**** Auszug
Vieles vor dem 15. Jahrhundert sind Annahmen zur Verbreitung der Tulpe in den türkischen Herrschaftsgebieten, weil aus dieser Zeit kaum Darstellungen der Tulpe in osmanischen Manuskripten oder der osmanischen Kunst bekannt sind. In „Tulipomania“ werden weitere Indizien für die Bedeutung und Verbreitung der Tulpe in türkischen Gebieten benannt: Die besondere religiöse Stellung der Tulpe im Islam sei schon wegen der Nutzung der gleichen arabischen Buchstaben für Lale wie für Allah (vgl. auch kuranharfleri.com) anzunehmen. Erwähnt wird, dass 1389 ein Chronist die bunten Turbane der auf dem Amselfeld gefallenen Osmanen mit einem Tulpenbeet verglich. Oder, wie ein Museumsstück in Istanbul beweisen soll, dass Bayezit I., osmanischer Sultan bis 1402, unter seiner Rüstung mit Tulpen bestickte Soldatenunterwäsche trug, im osmanischen Heer damals offensichtlich nicht unüblich.
********
**** Bereitgestelltes Material
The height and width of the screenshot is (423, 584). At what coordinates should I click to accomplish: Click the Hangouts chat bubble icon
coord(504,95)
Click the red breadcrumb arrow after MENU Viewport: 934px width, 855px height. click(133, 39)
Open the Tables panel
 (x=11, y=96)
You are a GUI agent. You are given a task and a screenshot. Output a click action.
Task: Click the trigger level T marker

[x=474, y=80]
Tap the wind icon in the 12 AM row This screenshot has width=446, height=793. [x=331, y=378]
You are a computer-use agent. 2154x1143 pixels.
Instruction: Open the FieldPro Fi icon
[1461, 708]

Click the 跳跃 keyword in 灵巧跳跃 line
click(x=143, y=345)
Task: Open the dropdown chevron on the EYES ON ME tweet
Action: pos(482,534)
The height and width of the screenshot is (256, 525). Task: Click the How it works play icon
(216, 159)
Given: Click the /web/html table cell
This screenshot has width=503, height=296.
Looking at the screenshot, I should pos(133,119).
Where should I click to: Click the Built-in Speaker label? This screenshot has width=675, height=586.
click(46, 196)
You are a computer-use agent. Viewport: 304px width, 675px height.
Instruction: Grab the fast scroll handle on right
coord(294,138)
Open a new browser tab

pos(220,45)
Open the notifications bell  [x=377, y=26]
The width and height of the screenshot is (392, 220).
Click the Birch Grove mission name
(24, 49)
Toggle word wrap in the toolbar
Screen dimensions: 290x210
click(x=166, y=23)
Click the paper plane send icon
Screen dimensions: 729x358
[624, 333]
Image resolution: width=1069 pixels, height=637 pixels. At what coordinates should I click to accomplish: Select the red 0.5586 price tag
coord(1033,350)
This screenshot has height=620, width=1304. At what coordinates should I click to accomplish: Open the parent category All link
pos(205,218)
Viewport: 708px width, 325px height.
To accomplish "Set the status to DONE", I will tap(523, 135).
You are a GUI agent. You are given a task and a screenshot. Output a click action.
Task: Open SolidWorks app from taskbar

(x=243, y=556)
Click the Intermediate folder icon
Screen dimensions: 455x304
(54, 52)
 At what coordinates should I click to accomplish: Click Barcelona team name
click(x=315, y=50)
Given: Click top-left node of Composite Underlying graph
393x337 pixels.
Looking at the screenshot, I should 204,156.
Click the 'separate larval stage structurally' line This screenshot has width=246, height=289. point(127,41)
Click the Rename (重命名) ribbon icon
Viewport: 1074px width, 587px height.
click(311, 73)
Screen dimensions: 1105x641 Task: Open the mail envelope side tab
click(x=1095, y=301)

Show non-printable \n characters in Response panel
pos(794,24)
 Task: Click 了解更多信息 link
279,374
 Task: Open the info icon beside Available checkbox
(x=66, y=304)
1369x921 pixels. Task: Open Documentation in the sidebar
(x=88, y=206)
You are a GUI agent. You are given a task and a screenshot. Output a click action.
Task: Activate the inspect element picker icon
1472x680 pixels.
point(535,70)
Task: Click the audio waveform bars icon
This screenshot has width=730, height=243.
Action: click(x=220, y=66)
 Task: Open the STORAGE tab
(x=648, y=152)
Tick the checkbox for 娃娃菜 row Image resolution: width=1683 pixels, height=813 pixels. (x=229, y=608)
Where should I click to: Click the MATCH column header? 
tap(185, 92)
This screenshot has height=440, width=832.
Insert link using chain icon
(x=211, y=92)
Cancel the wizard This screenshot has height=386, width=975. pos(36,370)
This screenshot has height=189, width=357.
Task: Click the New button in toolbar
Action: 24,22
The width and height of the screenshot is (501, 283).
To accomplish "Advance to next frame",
********
Teilaufgaben >>
**a.** Gib den Auszug über die Tulpe in türkischen Gebieten wortgetreu wieder, beginnend bei „Vieles vor dem“ und endend bei „offensichtlich nicht unüblich.“.
**b.** Entscheide für jede Aussage, ob sie mit dem Auszug über die Tulpe in türkischen Gebieten übereinstimmt, und antworte jeweils mit Ja oder Nein samt den ausschlaggebenden Worten des Auszugs als genauem Zitat. (i) Ein Chronist verglich 1389 die Turbane gefallener Osmanen mit einem Tulpenbeet. (ii) Aus der Zeit vor dem 15. Jahrhundert sind zahlreiche Darstellungen der Tulpe in osmanischen Manuskripten bekannt. (iii) Bayezit I. war osmanischer Sultan bis 1402.

Lösungen >>
**a.**
Vieles vor dem 15. Jahrhundert sind Annahmen zur Verbreitung der Tulpe in den türkischen Herrschaftsgebieten, weil aus dieser Zeit kaum Darstellungen der Tulpe in osmanischen Manuskripten oder der osmanischen Kunst bekannt sind. In „Tulipomania“ werden weitere Indizien für die Bedeutung und Verbreitung der Tulpe in türkischen Gebieten benannt: Die besondere religiöse Stellung der Tulpe im Islam sei schon wegen der Nutzung der gleichen arabischen Buchstaben für Lale wie für Allah (vgl. auch kuranharfleri.com) anzunehmen. Erwähnt wird, dass 1389 ein Chronist die bunten Turbane der auf dem Amselfeld gefallenen Osmanen mit einem Tulpenbeet verglich. Oder, wie ein Museumsstück in Istanbul beweisen soll, dass Bayezit I., osmanischer Sultan bis 1402, unter seiner Rüstung mit Tulpen bestickte Soldatenunterwäsche trug, im osmanischen Heer damals offensichtlich nicht unüblich.

**b.**
(i) Ja: „Erwähnt wird, dass 1389 ein Chronist die bunten Turbane der auf dem Amselfeld gefallenen Osmanen mit einem Tulpenbeet verglich.“
(ii) Nein: „weil aus dieser Zeit kaum Darstellungen der Tulpe in osmanischen Manuskripten oder der osmanischen Kunst bekannt sind“
(iii) Ja: „Bayezit I., osmanischer Sultan bis 1402“